Saved entries:
= = = =

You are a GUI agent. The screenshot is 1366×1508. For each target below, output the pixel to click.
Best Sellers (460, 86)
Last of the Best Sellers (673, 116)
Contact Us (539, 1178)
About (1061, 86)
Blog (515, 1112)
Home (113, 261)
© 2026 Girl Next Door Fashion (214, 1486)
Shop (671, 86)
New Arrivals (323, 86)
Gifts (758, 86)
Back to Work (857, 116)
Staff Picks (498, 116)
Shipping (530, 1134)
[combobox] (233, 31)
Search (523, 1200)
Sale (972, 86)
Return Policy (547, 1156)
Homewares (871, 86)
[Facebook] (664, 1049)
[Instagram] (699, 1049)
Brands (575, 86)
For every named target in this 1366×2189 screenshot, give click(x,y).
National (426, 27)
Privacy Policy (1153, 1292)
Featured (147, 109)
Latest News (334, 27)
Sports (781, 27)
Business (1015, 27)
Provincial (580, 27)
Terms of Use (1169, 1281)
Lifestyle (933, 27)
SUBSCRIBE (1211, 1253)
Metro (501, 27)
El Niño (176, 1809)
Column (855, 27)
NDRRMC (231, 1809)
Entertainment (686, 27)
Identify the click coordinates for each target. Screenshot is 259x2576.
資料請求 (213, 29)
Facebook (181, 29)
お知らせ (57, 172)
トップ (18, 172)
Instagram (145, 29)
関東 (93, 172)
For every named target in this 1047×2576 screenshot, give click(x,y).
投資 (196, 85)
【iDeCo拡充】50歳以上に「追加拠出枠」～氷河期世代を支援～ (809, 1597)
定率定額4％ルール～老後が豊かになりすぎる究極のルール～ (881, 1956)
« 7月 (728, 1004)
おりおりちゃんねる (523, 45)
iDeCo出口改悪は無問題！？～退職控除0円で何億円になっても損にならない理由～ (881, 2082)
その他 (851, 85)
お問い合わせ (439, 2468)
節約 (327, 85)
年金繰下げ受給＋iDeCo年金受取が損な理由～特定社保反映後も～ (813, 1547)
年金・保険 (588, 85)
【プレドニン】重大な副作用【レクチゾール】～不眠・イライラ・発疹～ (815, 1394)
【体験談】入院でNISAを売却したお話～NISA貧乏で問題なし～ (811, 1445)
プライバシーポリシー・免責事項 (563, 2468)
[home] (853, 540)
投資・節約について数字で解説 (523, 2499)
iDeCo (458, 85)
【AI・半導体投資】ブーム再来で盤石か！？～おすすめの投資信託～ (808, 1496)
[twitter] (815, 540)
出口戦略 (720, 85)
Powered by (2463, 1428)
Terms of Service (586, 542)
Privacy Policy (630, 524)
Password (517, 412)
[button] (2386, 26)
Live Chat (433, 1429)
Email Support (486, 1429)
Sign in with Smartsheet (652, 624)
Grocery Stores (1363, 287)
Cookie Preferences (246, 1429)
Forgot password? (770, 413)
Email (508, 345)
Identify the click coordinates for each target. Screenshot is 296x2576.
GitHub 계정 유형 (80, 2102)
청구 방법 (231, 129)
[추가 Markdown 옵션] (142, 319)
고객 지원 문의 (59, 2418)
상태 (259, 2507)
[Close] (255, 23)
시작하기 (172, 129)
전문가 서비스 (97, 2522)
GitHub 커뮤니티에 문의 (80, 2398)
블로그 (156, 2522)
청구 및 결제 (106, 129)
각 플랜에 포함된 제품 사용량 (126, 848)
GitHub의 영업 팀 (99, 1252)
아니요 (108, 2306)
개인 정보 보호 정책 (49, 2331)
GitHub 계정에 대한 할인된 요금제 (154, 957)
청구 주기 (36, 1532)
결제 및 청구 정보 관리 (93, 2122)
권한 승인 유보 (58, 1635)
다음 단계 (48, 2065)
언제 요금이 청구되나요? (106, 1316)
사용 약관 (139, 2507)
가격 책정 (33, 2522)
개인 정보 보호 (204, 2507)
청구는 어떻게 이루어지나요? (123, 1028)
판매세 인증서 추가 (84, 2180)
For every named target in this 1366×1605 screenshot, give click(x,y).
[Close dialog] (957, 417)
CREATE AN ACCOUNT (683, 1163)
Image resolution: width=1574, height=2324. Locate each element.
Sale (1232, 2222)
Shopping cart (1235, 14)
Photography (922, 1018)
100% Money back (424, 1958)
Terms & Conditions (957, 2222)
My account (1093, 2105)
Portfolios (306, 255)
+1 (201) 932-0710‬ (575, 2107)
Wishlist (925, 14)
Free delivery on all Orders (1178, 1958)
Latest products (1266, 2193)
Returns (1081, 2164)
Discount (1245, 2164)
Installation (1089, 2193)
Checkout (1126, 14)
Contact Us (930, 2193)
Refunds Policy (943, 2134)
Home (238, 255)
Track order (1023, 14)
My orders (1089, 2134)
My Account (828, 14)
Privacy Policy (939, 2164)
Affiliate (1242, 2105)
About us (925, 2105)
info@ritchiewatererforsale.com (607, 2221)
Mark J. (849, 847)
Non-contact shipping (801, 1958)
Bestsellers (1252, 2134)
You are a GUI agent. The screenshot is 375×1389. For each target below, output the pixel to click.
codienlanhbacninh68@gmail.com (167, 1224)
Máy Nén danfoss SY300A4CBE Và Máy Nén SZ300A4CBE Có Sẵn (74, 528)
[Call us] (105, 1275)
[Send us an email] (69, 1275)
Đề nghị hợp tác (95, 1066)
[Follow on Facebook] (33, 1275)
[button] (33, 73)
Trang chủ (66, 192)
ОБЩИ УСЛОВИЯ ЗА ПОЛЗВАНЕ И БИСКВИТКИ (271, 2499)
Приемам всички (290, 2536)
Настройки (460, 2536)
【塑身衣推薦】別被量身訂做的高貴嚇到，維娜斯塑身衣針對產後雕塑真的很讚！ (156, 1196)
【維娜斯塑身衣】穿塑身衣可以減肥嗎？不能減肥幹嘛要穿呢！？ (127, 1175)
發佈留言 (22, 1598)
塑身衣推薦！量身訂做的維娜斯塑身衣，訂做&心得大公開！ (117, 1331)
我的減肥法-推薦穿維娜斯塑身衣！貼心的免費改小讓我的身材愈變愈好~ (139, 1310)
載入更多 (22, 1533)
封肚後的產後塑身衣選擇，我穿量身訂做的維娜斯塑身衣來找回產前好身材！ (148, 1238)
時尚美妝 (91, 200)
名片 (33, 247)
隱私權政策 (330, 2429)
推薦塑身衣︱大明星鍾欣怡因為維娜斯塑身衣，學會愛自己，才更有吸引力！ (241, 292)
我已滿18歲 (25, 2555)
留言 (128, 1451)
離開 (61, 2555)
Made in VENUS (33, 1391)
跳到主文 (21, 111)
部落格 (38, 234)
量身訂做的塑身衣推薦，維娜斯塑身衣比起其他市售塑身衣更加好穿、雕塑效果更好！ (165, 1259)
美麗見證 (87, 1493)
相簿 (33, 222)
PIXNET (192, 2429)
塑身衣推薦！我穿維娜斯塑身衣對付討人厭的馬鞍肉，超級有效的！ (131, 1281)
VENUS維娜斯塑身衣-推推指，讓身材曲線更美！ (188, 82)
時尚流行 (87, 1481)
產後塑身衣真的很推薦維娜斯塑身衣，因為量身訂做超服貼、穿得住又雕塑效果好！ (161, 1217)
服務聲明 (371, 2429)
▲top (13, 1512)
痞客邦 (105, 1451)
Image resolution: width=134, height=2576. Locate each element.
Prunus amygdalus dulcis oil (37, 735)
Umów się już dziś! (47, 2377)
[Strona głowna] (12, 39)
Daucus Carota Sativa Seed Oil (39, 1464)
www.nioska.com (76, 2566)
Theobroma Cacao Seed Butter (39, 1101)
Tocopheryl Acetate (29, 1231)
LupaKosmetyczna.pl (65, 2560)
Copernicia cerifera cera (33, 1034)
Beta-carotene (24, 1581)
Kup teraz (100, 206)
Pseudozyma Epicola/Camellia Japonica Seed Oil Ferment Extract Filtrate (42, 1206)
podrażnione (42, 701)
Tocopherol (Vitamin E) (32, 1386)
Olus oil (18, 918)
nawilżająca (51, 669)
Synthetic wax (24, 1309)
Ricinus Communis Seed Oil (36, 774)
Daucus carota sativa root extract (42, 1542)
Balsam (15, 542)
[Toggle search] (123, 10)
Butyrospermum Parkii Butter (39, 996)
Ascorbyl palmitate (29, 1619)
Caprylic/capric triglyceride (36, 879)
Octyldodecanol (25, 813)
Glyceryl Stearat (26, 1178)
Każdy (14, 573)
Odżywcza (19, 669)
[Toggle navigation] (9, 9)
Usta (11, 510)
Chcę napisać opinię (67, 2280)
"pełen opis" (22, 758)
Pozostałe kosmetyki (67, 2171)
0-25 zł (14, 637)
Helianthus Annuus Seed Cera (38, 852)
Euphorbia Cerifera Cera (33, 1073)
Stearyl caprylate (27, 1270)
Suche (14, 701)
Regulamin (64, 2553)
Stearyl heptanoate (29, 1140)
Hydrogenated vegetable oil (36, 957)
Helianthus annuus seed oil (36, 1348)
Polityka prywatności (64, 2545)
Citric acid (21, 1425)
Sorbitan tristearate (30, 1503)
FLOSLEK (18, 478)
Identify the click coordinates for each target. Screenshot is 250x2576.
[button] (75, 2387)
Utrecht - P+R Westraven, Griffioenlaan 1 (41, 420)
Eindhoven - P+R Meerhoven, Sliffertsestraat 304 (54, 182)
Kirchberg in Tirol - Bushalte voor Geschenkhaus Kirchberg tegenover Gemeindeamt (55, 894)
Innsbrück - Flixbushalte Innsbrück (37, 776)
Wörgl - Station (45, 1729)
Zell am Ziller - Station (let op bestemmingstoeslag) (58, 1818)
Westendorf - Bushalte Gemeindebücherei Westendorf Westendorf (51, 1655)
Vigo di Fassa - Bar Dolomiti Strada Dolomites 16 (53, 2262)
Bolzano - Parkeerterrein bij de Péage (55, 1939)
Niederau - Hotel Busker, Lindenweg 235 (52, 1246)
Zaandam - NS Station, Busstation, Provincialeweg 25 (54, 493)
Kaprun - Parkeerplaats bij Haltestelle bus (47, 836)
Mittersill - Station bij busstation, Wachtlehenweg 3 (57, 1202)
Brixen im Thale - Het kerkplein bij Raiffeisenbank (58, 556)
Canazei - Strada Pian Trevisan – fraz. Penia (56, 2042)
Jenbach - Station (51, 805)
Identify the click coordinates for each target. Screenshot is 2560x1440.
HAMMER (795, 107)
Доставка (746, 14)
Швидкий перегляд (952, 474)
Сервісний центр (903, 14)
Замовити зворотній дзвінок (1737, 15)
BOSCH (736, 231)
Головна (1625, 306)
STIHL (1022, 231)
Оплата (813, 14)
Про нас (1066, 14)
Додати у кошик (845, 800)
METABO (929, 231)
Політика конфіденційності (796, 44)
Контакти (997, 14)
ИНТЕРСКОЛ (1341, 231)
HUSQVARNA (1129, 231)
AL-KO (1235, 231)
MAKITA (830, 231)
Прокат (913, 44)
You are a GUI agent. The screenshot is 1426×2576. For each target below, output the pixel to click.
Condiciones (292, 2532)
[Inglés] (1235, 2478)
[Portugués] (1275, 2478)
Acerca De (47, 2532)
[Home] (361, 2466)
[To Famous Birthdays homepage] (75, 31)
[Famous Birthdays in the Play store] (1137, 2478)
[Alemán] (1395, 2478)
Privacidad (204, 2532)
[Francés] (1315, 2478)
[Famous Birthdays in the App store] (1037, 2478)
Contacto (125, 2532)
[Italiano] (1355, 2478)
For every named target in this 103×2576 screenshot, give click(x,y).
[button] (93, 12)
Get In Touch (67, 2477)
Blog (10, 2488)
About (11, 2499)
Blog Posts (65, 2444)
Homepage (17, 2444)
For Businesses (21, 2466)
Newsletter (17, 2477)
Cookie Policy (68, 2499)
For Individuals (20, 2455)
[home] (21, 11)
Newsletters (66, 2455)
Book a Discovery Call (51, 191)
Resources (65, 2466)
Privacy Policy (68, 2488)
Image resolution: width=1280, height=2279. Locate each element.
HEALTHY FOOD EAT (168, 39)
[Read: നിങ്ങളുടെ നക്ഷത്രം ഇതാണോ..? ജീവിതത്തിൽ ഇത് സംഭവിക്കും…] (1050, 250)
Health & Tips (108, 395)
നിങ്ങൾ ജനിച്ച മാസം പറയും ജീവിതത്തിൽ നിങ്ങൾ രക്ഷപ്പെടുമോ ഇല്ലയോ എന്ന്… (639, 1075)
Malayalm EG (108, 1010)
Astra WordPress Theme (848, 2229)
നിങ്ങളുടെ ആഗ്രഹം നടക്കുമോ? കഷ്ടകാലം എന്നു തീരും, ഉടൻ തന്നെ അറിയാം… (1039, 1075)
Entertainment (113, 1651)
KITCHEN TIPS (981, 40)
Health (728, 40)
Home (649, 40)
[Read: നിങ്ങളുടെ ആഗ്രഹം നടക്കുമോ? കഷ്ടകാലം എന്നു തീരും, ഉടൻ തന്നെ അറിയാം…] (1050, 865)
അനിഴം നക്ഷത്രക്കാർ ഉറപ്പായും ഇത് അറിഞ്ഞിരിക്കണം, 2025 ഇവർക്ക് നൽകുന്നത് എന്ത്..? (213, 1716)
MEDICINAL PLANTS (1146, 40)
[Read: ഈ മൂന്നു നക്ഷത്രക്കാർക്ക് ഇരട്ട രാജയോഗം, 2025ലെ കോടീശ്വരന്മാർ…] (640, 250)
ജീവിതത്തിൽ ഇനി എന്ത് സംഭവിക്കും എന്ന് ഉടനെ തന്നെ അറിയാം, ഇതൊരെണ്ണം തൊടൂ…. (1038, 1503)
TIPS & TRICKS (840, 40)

= = = =

The answer should consist solely of the lines from the first line above through the one with "Lifestyle (933, 27)", both included, repeated exactly.

You are a GUI agent. The screenshot is 1366×1508. For each target below, output the pixel to click.
Best Sellers (460, 86)
Last of the Best Sellers (673, 116)
Contact Us (539, 1178)
About (1061, 86)
Blog (515, 1112)
Home (113, 261)
© 2026 Girl Next Door Fashion (214, 1486)
Shop (671, 86)
New Arrivals (323, 86)
Gifts (758, 86)
Back to Work (857, 116)
Staff Picks (498, 116)
Shipping (530, 1134)
[combobox] (233, 31)
Search (523, 1200)
Sale (972, 86)
Return Policy (547, 1156)
Homewares (871, 86)
[Facebook] (664, 1049)
[Instagram] (699, 1049)
Brands (575, 86)
For every named target in this 1366×2189 screenshot, give click(x,y).
National (426, 27)
Privacy Policy (1153, 1292)
Featured (147, 109)
Latest News (334, 27)
Sports (781, 27)
Business (1015, 27)
Provincial (580, 27)
Terms of Use (1169, 1281)
Lifestyle (933, 27)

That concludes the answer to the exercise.